What you are asked to do ▸ Starting at the first line of the records and stopping after the line that contains "This screenshot has height=2411, width=626.", output each line as a numbered list, skipping any blank lines and leaving out the pictures.

--- START OF Exercise materials ---

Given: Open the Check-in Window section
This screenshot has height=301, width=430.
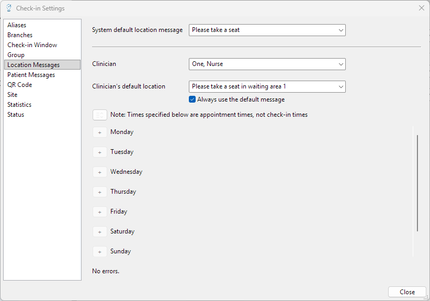Looking at the screenshot, I should (x=32, y=45).
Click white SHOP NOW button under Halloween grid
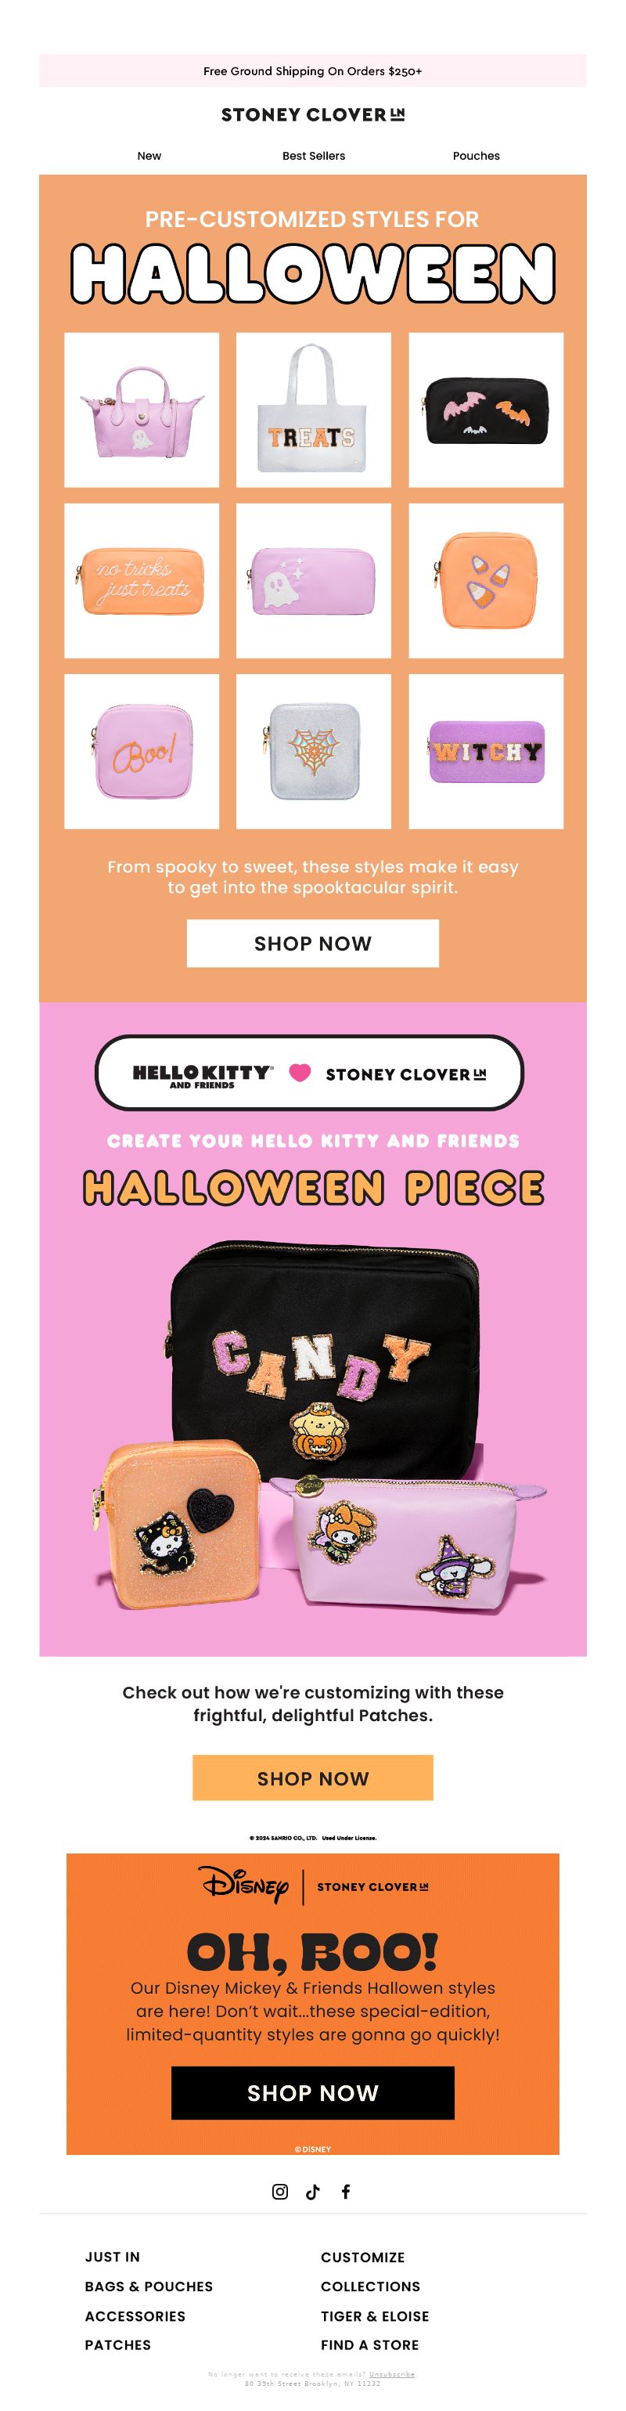This screenshot has height=2411, width=626. (313, 943)
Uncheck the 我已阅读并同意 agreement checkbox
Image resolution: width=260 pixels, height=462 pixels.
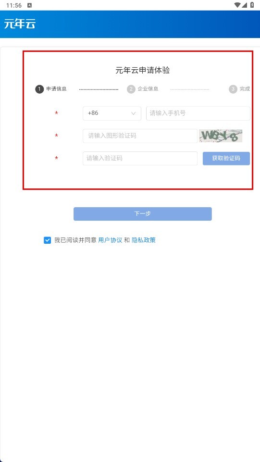[47, 240]
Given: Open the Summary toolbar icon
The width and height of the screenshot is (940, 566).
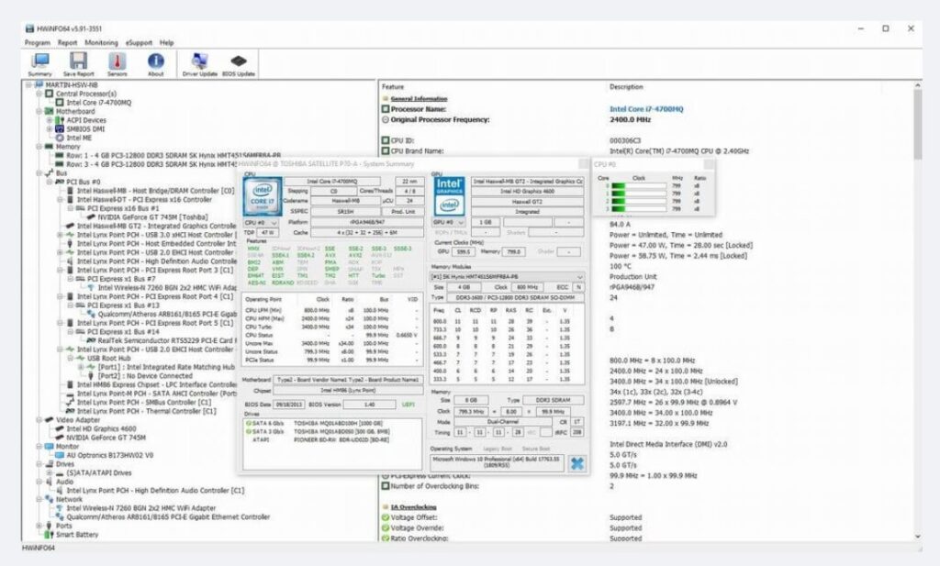Looking at the screenshot, I should point(39,62).
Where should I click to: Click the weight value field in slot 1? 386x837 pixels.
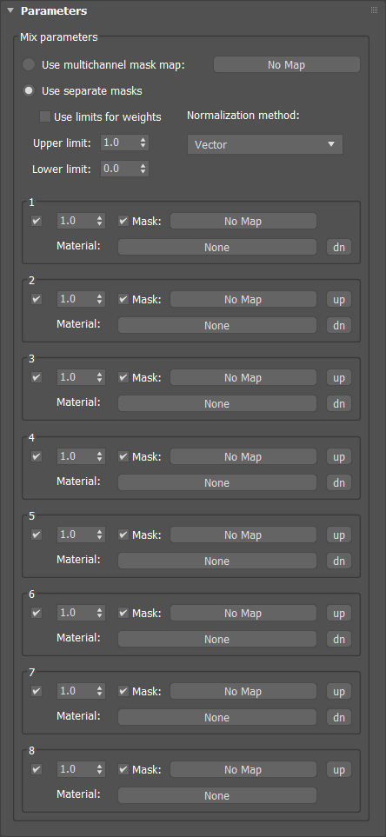(x=76, y=221)
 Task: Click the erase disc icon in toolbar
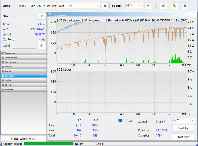pos(163,6)
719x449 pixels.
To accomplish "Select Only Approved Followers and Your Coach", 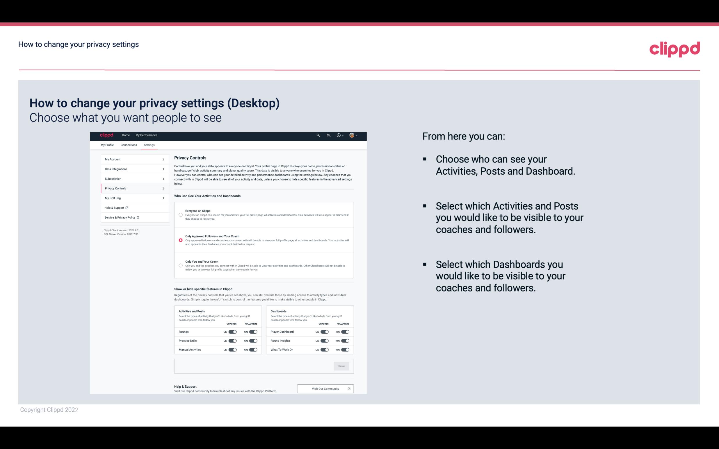I will click(180, 241).

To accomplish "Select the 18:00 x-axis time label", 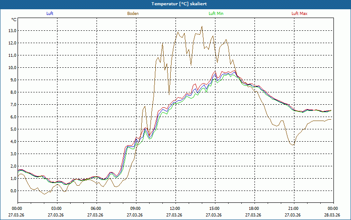I will 254,209.
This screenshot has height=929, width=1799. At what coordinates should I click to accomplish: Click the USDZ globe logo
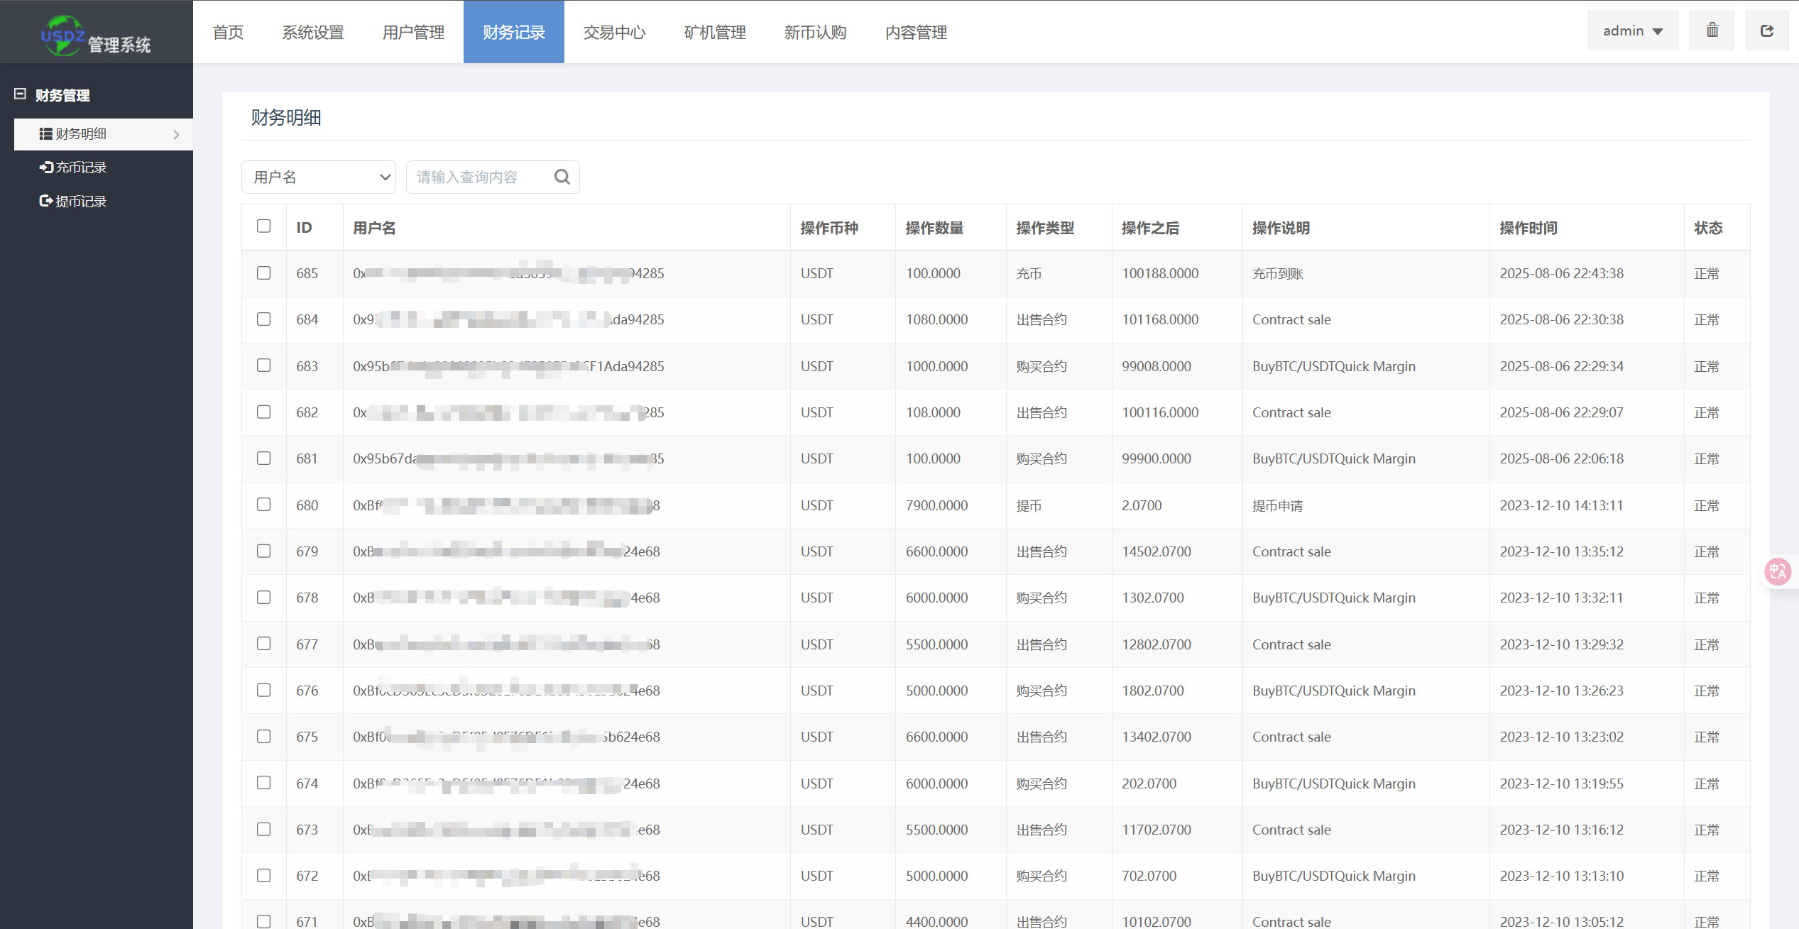pyautogui.click(x=62, y=35)
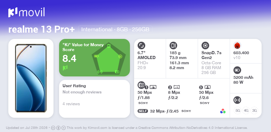The image size is (271, 132).
Task: Click the Kimovil logo at top
Action: [26, 12]
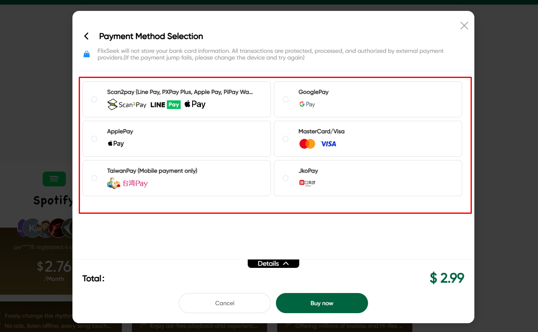Click the Spotify icon in the background
The width and height of the screenshot is (538, 332).
pyautogui.click(x=54, y=179)
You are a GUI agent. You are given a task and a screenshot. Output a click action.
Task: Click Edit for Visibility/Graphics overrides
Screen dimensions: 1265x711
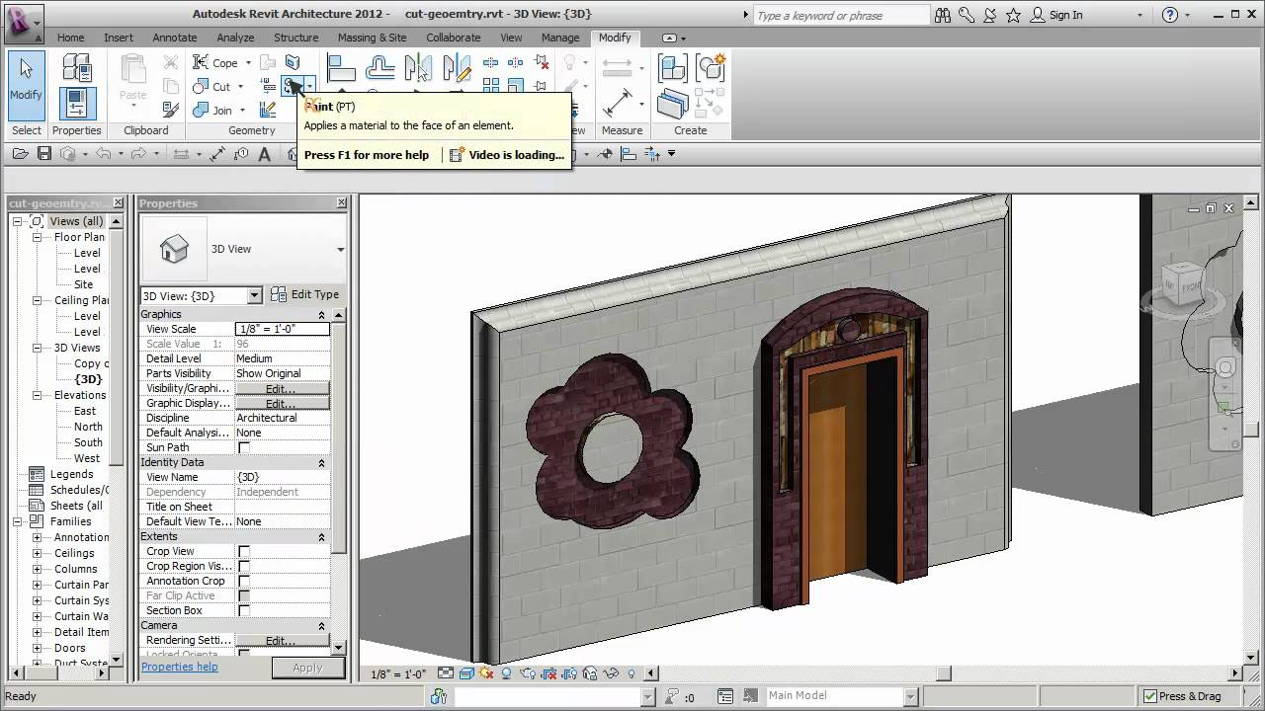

--- END OF Exercise materials ---

Result for this exercise ▸
1. Given: Open the Check-in Window section
2. This screenshot has height=301, width=430.
3. Looking at the screenshot, I should (x=32, y=45).
4. Click white SHOP NOW button under Halloween grid
5. This screenshot has height=2411, width=626. (313, 943)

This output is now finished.